I haven’t been in touch with George much over the past two years.  We’d email occasionally – he was always happy and upbeat.  A few weeks ago, we had a Xaffire party to celebrate their acquisition by Quest.  At dinner, Steve told me that George wasn’t doing very well.  I thought about calling him, but then got caught up in the normal flow of life and didn’t.

Steve sent a note out that George passed away yesterday.  I had a few sad moments and then though kind and happy thoughts about George and the vigor with which he lived his life.  George – you were a great person – I will miss you.

  • Jerry Colonna

    My heart goes out to you and George

  • Karyn German

    I had the pleasure of getting to know George when we both worked at the Mobius incubator several years ago…he was a dear, dear man who always bruoght a smile to the faces of those around him. I am happy to know that I played a very small part in the legacy of his work during my stint at Xaffire.


  • David Sieh

    George and I crossed paths many times over the past 20+ years be it in class at CU in the early 80’s, running on the trails at Chautauqua, shopping at the Farmer’s Market, or over the past few years at events sponsored by our respective churches.

    It was always a pleasure to run in to him because he was always optimistic and joyful.

    Whenever we crossed paths, George would recall a somewhat serendipitous encounter we had in the early 80’s.

    My wife and I were traveling the Yucatan peninsula. Occasionally we would spend a day or two in Cozumel. On one of these excursions, we were hanging out on the plaza, and we saw a young man looking somewhat concerned. I thought he looked familiar from a class I had taken at CU a few years before.

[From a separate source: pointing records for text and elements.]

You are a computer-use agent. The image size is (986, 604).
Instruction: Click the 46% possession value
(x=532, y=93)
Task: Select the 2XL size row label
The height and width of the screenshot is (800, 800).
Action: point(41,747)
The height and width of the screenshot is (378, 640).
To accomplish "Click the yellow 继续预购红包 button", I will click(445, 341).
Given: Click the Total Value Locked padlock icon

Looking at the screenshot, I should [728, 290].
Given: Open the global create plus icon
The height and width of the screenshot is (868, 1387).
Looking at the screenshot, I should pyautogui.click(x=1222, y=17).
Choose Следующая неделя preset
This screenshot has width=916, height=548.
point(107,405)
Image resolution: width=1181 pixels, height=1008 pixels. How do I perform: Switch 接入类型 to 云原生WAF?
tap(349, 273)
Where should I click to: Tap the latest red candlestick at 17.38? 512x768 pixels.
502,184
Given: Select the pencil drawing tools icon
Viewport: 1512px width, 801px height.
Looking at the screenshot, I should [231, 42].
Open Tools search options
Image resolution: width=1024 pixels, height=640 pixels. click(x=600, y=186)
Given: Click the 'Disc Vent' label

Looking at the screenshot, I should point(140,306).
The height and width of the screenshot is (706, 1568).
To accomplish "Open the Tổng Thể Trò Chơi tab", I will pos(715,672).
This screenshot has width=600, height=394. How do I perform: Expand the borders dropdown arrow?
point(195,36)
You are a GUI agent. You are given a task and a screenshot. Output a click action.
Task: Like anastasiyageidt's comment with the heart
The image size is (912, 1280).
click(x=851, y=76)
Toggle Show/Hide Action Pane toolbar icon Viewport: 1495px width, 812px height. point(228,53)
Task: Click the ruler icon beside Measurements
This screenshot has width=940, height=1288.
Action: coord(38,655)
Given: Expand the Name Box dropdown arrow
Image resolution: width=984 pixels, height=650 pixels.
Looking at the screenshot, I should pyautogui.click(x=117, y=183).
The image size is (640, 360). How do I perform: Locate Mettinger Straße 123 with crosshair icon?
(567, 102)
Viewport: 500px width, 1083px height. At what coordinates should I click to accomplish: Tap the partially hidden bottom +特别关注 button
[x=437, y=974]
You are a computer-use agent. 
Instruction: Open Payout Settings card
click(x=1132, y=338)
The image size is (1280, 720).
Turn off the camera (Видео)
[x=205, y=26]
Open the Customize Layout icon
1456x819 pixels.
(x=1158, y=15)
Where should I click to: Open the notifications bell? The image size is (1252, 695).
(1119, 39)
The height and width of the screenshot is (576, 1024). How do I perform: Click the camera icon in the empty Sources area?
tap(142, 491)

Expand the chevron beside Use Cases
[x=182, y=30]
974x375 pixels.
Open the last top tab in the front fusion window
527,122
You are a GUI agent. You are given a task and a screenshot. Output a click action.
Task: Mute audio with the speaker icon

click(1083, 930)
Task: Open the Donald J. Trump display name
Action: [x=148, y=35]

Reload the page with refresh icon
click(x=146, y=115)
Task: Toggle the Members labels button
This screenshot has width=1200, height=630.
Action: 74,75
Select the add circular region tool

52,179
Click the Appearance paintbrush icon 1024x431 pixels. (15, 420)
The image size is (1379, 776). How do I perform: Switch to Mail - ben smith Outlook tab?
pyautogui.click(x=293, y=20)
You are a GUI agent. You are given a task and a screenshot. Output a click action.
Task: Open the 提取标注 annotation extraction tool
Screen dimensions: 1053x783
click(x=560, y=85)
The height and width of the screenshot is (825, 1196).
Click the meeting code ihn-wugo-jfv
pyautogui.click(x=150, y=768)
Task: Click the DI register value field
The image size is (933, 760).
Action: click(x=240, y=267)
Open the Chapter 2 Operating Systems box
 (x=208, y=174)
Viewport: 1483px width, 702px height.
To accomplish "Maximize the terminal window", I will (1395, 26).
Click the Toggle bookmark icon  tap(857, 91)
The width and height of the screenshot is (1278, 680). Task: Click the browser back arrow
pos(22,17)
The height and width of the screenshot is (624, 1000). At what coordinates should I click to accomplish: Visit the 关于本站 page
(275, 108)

    We struck up a conversation with him and discovered that he did live in Boulder, and he had been traveling and climbing throughout parts of Mexico and Central America. He had just recently had a string of unfortunate incidents and had lost his wallet (i.e. identification and money) in the process. Hearing his dilemma, we put him up in our room (which we also shared with a family of cockroaches), bought some food for him, and gave him some cash to help him get back to the States.

    Since that time, whenever George and I crossed paths, he would start our conversations by recalling that encounter and graciously thank my wife and I for the help we gave him.

    He always asked how he could pay us back. And, I let him know that his optimism and joy, that he shared with us and others, were more than enough.

    Thanks for sharing that great attitude with so many people George!

  • When I first read the beginning of your post I thought yes, you’re right I don’t know this guy George, but then you mentioned Steve Buck and suddenly the long-idle synapses fired. Of course I remember George and Steve. That was way back in the early 1990’s, the “dark” ages before the Web was more than just a goofy research project.

    I can’t recall how I originally met Steve, but he referred a client to me (Infonow), which payed my bills for a while. And then somehow I met George through Steve or through a mutual acquaintance, I can’t remember which, although I do recall that the two of them were somehow connected.

    I had a project I wanted to do and was talking to George about it, but I think he got some other work, and that was the end of that. This was around 1992 or so.

    All of this shows how Boulder can be both a small world and a too-big world all at the same time.

    — Jack Krupansky

  • George’s obituary has been published.